中国の仲裁案とは、同国外務省が24日に発表した「中国の立場」を示す文書だ。ウクライナとロシアの直接対話の再開を求め、中国が建設的な役割を果たす意欲をみせるが、具体策は記していない。「すべての国の主権と独立、領土の一体性の保障」など計12項目を並べ、核兵器の使用や原子力発電所への攻撃反対を表明した。
中国は欧州連合(EU)加盟国と隣接するウクライナを広域経済圏構想「一帯一路」の要衝と定め、関係強化を目指してきた。中国初の空母「遼寧」は、1998年にウクライナから購入した中古品を改造したものだ。中国製の新型コロナウイルスワクチンも積極提供していた。

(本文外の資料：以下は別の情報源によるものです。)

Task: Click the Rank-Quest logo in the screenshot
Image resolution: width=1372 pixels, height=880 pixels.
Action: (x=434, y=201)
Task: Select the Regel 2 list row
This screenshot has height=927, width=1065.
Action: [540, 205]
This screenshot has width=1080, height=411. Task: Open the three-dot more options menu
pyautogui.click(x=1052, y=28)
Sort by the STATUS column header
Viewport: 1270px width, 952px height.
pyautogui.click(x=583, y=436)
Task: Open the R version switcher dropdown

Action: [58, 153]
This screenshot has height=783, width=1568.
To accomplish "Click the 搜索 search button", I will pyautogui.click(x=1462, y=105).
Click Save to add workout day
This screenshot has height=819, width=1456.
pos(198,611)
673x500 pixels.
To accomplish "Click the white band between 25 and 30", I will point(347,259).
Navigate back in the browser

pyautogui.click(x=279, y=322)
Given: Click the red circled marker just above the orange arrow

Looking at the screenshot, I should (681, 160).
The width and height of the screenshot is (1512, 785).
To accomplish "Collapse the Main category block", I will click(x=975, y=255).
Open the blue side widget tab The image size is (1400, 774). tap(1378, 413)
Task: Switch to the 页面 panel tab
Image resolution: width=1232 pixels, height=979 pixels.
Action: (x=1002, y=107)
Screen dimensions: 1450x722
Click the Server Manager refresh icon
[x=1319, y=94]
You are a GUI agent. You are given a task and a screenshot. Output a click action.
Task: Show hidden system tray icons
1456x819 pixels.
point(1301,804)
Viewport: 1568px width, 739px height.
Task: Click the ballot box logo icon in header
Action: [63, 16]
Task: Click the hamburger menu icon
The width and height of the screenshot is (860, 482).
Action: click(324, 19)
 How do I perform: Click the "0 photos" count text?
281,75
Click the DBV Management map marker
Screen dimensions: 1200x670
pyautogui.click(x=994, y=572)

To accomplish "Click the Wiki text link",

21年6月の国連人権理事会で日米欧などの40カ国超が中国の新疆ウイグル自治区における人権状況に懸念を示す共同声明を提出した際、ウクライナは参加を見送った。中国側に配慮を示していた。
ゼレンスキー氏は米欧の支援継続に腐心している。ロシアの侵攻が長引き、米欧の有権者に「ウクライナへの過度な支援」を疑問視する動きが広がっている現状を警戒する。